Collected data
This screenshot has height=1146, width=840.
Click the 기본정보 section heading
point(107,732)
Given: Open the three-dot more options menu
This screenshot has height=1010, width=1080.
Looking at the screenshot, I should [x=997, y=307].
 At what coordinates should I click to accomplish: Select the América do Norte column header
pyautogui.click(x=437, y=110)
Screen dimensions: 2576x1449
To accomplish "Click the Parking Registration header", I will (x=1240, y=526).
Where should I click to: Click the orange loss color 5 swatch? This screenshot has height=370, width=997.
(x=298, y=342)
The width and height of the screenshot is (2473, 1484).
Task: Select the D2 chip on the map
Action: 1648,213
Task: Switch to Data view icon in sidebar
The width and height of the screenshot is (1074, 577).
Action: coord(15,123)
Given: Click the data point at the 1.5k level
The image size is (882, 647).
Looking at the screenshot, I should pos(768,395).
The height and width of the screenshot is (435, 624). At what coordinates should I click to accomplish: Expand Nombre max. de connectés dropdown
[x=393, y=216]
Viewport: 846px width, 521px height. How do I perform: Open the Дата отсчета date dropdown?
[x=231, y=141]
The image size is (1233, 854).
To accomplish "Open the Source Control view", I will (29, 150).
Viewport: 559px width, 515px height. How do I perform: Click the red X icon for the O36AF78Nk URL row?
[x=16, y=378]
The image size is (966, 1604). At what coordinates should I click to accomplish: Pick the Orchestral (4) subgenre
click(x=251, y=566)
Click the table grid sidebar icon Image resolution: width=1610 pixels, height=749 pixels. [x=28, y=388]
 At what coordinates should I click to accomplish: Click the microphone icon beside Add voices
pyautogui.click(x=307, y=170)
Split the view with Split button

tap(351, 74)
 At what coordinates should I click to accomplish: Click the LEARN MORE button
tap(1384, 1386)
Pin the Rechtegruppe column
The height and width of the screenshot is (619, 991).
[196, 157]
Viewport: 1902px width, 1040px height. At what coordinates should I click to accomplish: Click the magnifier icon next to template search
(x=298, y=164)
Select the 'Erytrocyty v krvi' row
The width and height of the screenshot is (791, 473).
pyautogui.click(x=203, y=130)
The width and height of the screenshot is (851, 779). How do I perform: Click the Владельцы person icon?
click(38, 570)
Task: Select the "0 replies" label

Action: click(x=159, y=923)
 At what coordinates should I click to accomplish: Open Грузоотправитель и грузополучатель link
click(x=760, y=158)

WORK TO COMPLETE
Copy out the listing again, renaming "Viewport" to "Window" wherever it occurs and leaving all else unchanged.

PROBLEM SOLUTION
This screenshot has height=1146, width=840.
Click the 기본정보 section heading
point(107,732)
Given: Open the three-dot more options menu
This screenshot has height=1010, width=1080.
Looking at the screenshot, I should [x=997, y=307].
 At what coordinates should I click to accomplish: Select the América do Norte column header
pyautogui.click(x=437, y=110)
Screen dimensions: 2576x1449
To accomplish "Click the Parking Registration header", I will (x=1240, y=526).
Where should I click to: Click the orange loss color 5 swatch? This screenshot has height=370, width=997.
(x=298, y=342)
The width and height of the screenshot is (2473, 1484).
Task: Select the D2 chip on the map
Action: 1648,213
Task: Switch to Data view icon in sidebar
The width and height of the screenshot is (1074, 577).
Action: coord(15,123)
Given: Click the data point at the 1.5k level
The image size is (882, 647).
Looking at the screenshot, I should pos(768,395).
The height and width of the screenshot is (435, 624). At what coordinates should I click to accomplish: Expand Nombre max. de connectés dropdown
[x=393, y=216]
Window: 846px width, 521px height. How do I perform: Open the Дата отсчета date dropdown?
[x=231, y=141]
The image size is (1233, 854).
To accomplish "Open the Source Control view", I will (29, 150).
Window: 559px width, 515px height. How do I perform: Click the red X icon for the O36AF78Nk URL row?
[x=16, y=378]
The image size is (966, 1604). At what coordinates should I click to accomplish: Pick the Orchestral (4) subgenre
click(x=251, y=566)
Click the table grid sidebar icon Image resolution: width=1610 pixels, height=749 pixels. [x=28, y=388]
 At what coordinates should I click to accomplish: Click the microphone icon beside Add voices
pyautogui.click(x=307, y=170)
Split the view with Split button

tap(351, 74)
 At what coordinates should I click to accomplish: Click the LEARN MORE button
tap(1384, 1386)
Pin the Rechtegruppe column
The height and width of the screenshot is (619, 991).
[196, 157]
Window: 1902px width, 1040px height. At what coordinates should I click to accomplish: Click the magnifier icon next to template search
(x=298, y=164)
Select the 'Erytrocyty v krvi' row
The width and height of the screenshot is (791, 473).
pyautogui.click(x=203, y=130)
The width and height of the screenshot is (851, 779). How do I perform: Click the Владельцы person icon?
click(38, 570)
Task: Select the "0 replies" label

Action: click(x=159, y=923)
 At what coordinates should I click to accomplish: Open Грузоотправитель и грузополучатель link
click(x=760, y=158)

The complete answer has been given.